__Aufgabenstellung 1__
Nennen Sie alle Vorschriften der ZPO, die im folgenden Urteilsauszug angeführt werden, jeweils mit Absatz oder Nummer, soweit angegeben.

__Ausgangstext__
◆ ◆ ◆ ◆ ◆ ◆ ◆

Liegt kein unzulässiger Eingriff in die Urheberrechte der Klägerin vor, kann die Klägerin bereits deshalb nicht gemäß Antrag zu 2. die Besichtigung des Rechners des Beklagten verlangen. Hinsichtlich eines etwaigen Mail-Verkehrs mit Frau B ist die Klägerin zudem den landgerichtlichen Feststellungen nicht entgegengetreten, wonach diese dem persönlichen Bereich des Beklagten gemäß § 15 Abs. 3 S. 2 UrhG zuzuordnen wäre.

Mangels unzulässigen Eingriffs in eine urheberrechtlich geschützte Position der Klägerin sind auch die weiteren Folgeanträge unbegründet.

III.
Die Kostenentscheidung beruht auf § 97 Abs. 1 ZPO.

Die Entscheidung über die vorläufige Vollstreckbarkeit fußt auf §§ 708 Nr. 10, 711 ZPO.

Die Revision wird zugelassen. Die Frage, ob § 53 Abs. 1 UrhG auf Vervielfältigungen veröffentlichter Werke im Hinblick auf die in Art. 5 Abs. 3 GG garantierte Kunstfreiheit zu beschränken ist, ist von grundsätzlicher Bedeutung i.S.d. § 543 Abs. 2 ZPO. Höchstrichterliche Rechtsprechung liegt zu dieser Frage – soweit ersichtlich – nicht vor.

◆ ◆ ◆ ◆ ◆ ◆ ◆

__Vorliegende Datensätze__

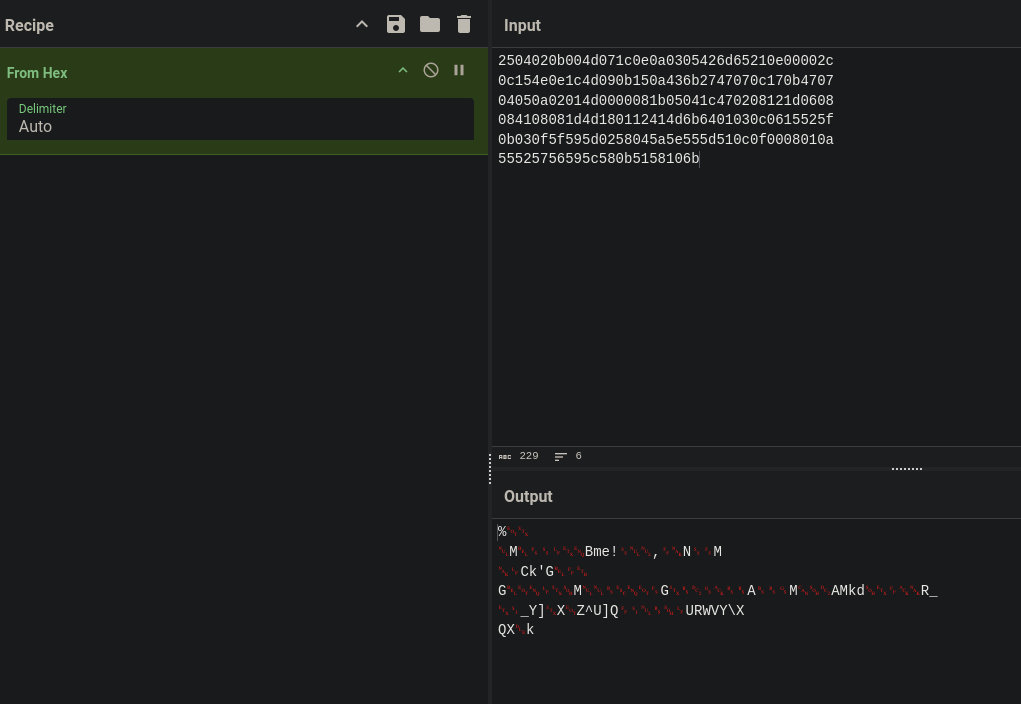Image resolution: width=1021 pixels, height=704 pixels.
Task: Click the From Hex operation title
Action: [37, 73]
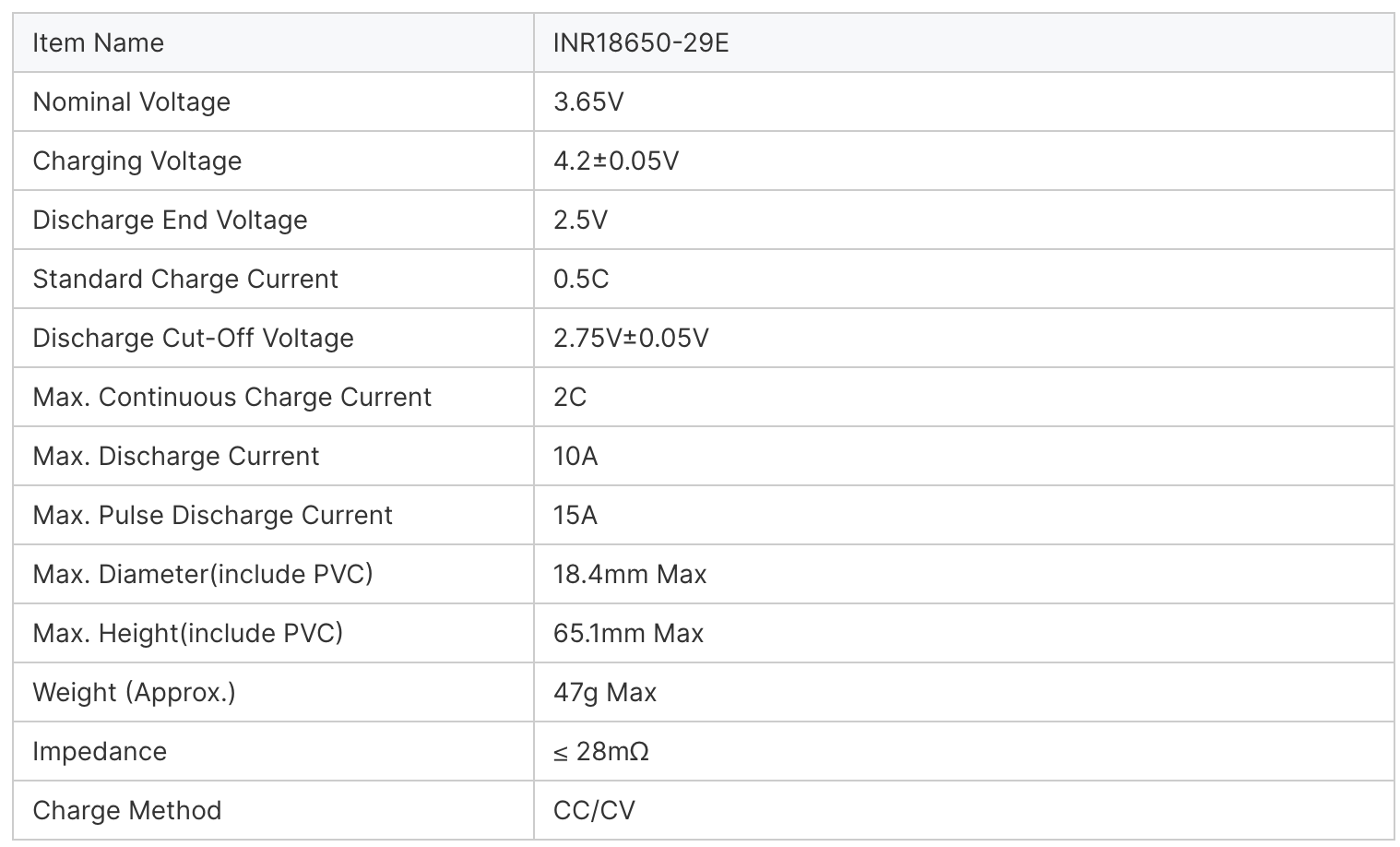The height and width of the screenshot is (847, 1400).
Task: Select the 'Max. Continuous Charge Current' label
Action: pos(231,397)
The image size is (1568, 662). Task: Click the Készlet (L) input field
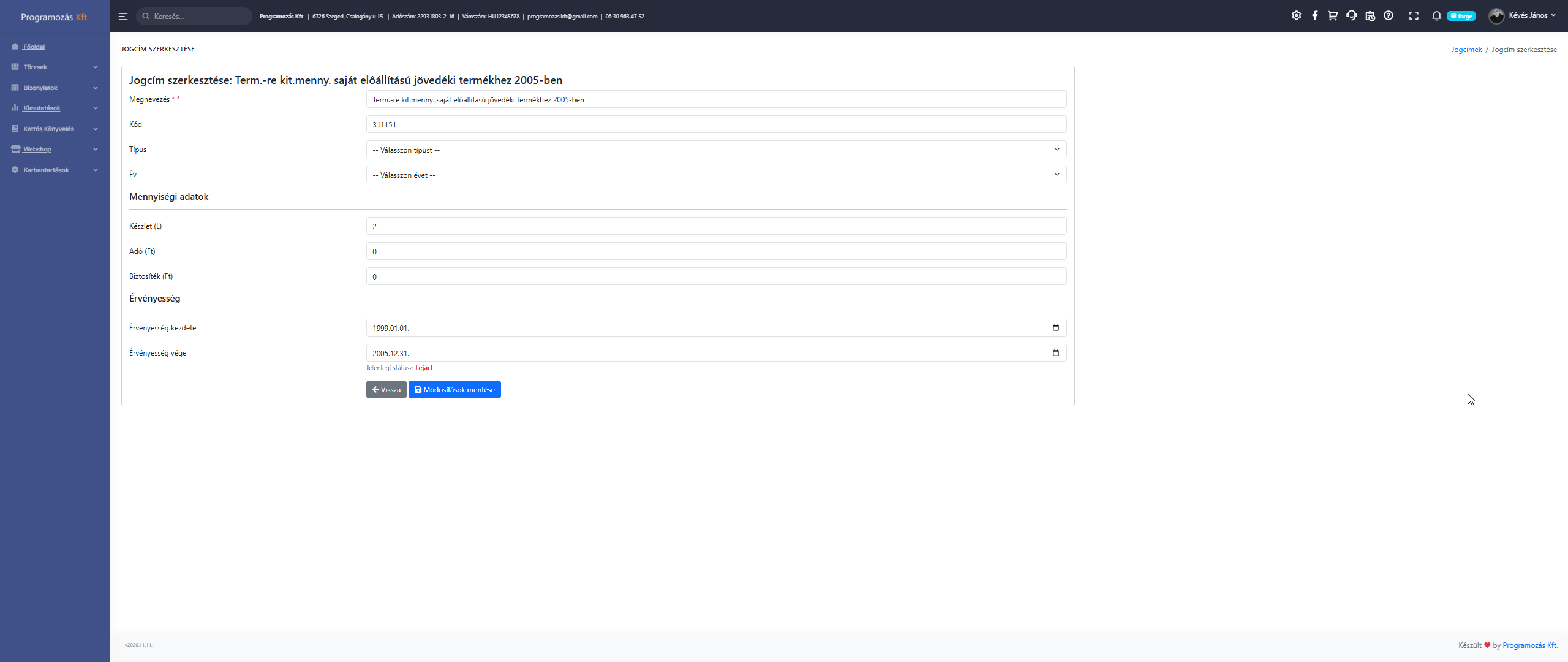[x=716, y=226]
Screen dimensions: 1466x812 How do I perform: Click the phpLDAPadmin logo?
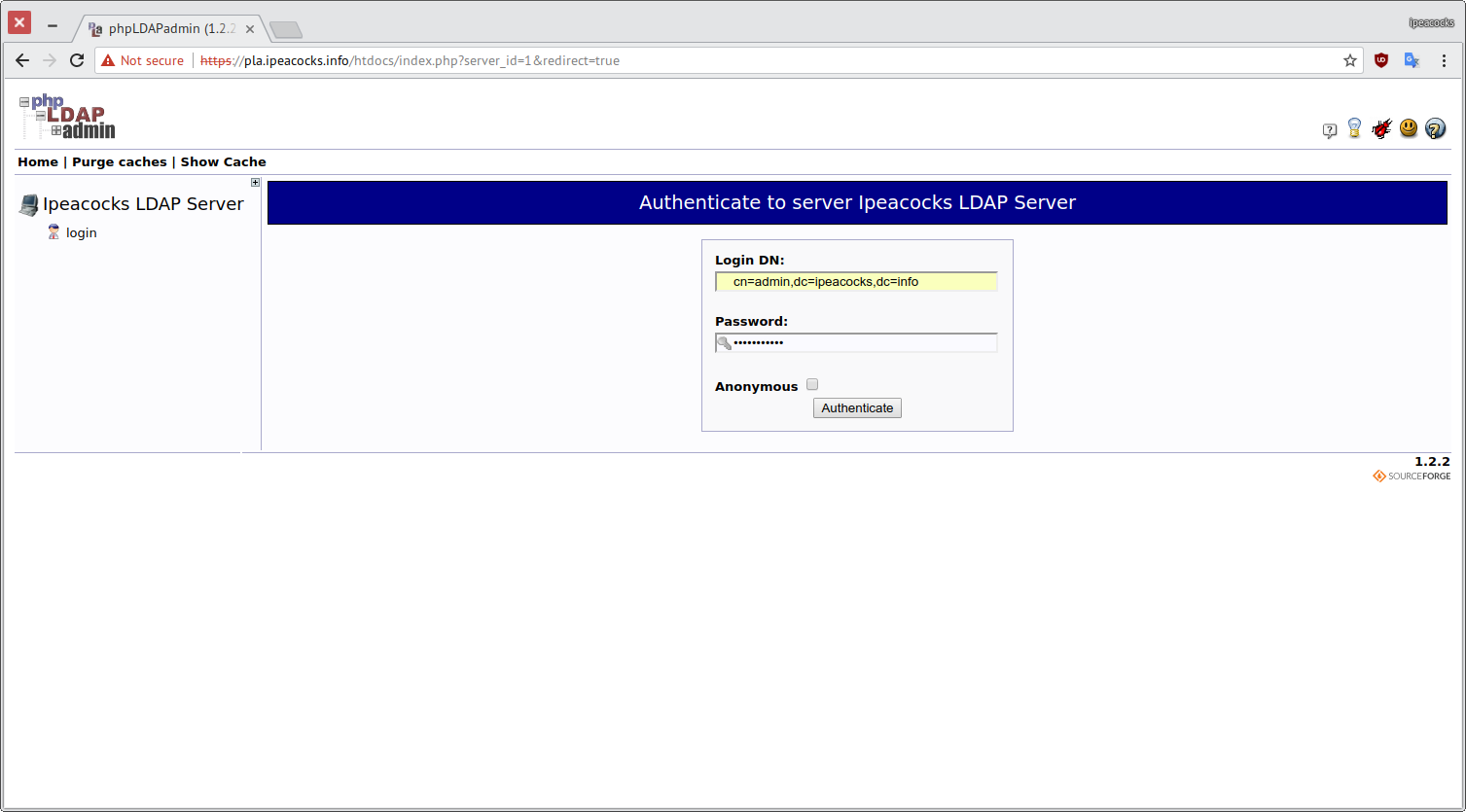point(65,116)
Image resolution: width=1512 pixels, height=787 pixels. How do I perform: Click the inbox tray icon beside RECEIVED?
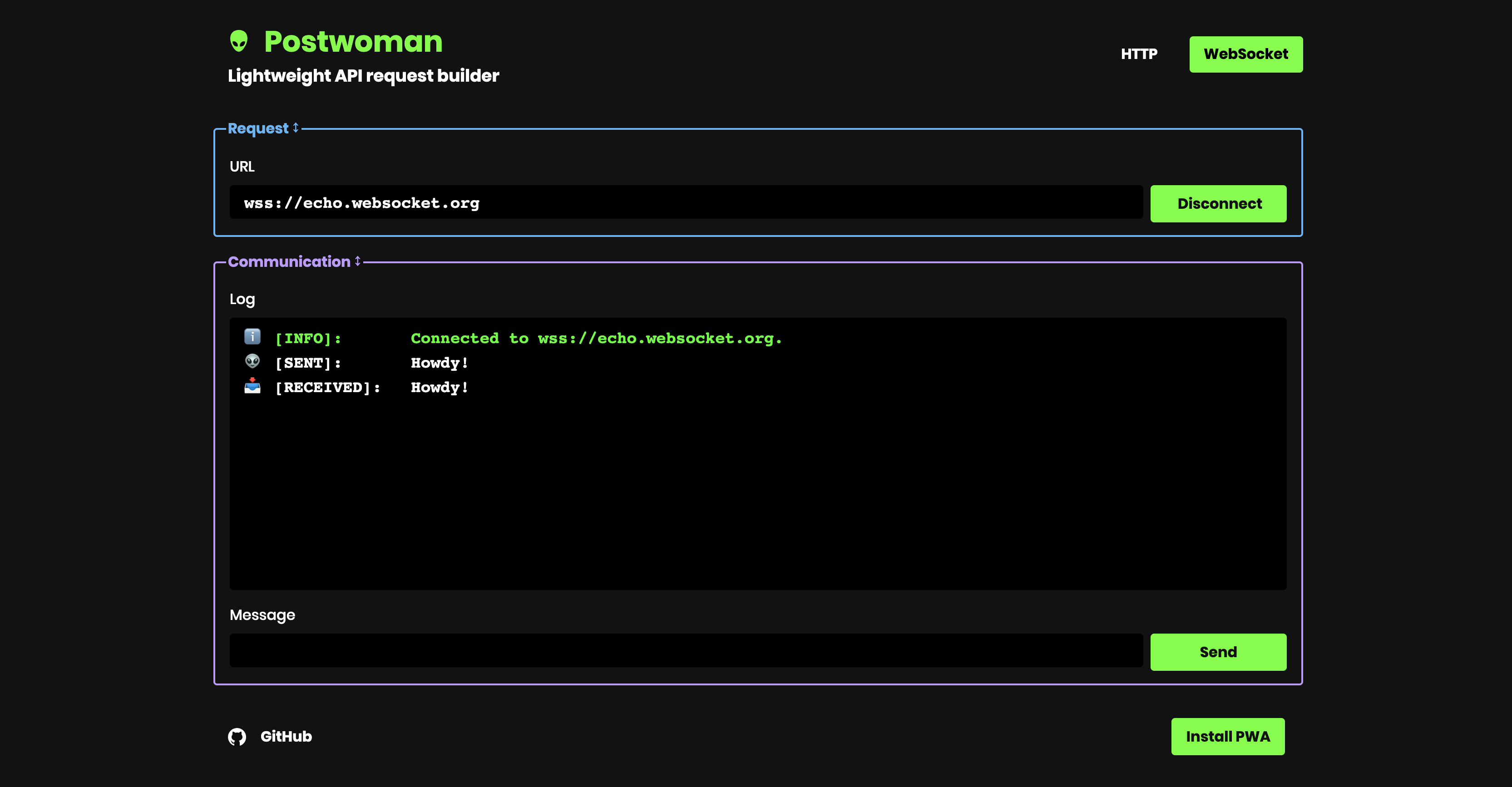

◆ ◆ ◆ ◆ ◆ ◆ ◆

__Aufgabenstellung 2__
Stellen Sie die Zeilen der Datensätze von der Zeile mit „Screen dimensions: 1466x812“ bis einschließlich zum Ende der Datensätze als Markdown-Tabelle mit den Spalten „Nr.“ und „Zeile“ dar. Leerzeilen und Bilder lassen Sie dabei weg.

__Vollständige Lösung 1__
- § 97 Abs. 1 ZPO
- § 708 Nr. 10 ZPO
- § 711 ZPO
- § 543 Abs. 2 ZPO

__Vollständige Lösung 2__
| Nr. | Zeile |
|---|---|
| 1 | Screen dimensions: 1466x812 How do I perform: Click the phpLDAPadmin logo? |
| 2 | point(65,116) |
| 3 | Image resolution: width=1512 pixels, height=787 pixels. How do I perform: Click the inbox tray icon beside RECEIVED? |